List every line of the records that contains the string "Instruction".

=== RECORDS SUPPLIED ===

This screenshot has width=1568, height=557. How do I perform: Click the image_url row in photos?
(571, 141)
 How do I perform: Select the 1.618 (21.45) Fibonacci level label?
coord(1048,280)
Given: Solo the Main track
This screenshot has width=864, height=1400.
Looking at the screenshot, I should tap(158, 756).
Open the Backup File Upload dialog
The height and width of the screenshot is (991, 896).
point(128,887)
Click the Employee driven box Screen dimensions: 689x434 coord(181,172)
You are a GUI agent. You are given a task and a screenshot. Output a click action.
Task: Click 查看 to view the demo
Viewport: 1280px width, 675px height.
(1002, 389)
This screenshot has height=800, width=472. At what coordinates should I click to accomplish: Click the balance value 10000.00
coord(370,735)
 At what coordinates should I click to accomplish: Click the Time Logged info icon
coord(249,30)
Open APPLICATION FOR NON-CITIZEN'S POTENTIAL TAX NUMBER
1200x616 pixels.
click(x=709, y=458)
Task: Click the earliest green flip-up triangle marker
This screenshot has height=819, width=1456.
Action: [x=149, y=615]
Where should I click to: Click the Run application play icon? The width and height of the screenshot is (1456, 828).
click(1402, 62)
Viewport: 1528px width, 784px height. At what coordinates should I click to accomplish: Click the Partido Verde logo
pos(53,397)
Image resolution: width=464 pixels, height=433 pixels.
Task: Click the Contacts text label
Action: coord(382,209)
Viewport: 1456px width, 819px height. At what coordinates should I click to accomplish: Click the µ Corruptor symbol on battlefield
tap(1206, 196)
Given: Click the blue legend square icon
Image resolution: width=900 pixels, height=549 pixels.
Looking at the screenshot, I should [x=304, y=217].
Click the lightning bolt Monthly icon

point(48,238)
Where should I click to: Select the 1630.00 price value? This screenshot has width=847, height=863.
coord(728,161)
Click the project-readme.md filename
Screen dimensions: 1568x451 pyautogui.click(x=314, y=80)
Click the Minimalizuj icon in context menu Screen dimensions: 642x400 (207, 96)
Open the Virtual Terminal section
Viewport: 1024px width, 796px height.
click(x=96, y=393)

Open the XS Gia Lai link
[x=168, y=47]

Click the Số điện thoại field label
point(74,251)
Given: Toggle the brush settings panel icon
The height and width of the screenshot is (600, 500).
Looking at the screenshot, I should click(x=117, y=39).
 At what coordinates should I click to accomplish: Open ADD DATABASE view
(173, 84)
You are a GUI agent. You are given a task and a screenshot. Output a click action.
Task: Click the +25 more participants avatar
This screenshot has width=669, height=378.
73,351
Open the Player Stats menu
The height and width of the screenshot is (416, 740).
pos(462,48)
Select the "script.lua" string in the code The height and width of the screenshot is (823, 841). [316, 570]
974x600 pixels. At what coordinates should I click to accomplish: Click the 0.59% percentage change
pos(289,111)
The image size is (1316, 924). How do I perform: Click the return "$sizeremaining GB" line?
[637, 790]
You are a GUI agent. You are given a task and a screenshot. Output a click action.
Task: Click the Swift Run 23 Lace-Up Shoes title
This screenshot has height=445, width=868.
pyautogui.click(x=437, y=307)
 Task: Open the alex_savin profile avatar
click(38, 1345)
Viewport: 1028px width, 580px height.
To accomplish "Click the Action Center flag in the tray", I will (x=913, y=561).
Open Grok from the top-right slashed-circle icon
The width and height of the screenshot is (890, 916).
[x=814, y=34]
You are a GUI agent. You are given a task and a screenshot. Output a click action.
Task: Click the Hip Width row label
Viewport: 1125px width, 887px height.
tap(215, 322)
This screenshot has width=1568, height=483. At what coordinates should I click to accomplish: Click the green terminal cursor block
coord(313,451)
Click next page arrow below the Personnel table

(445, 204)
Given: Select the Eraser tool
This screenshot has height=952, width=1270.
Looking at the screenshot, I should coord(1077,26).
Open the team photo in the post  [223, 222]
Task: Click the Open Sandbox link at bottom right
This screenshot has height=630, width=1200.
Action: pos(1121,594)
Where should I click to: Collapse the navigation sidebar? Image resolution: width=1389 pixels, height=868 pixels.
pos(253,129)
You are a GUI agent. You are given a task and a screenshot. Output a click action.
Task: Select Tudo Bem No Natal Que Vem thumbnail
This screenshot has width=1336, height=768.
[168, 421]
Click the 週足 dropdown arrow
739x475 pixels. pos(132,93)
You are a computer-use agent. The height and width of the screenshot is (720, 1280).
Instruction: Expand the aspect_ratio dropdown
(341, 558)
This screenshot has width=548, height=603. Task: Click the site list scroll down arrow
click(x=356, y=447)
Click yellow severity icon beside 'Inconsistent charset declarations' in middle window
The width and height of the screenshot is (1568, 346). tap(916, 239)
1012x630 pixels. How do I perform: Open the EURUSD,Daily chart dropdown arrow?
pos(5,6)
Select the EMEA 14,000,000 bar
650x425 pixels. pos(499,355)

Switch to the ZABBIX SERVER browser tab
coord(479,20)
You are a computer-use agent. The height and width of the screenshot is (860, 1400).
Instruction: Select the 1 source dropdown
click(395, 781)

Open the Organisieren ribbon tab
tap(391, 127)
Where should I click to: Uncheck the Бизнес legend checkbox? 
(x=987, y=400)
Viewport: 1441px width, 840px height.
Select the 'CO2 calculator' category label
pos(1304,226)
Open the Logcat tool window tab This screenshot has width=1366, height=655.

===

| COMPLETED TASK |
Instruction: Expand the aspect_ratio dropdown
Instruction: Select the 1 source dropdown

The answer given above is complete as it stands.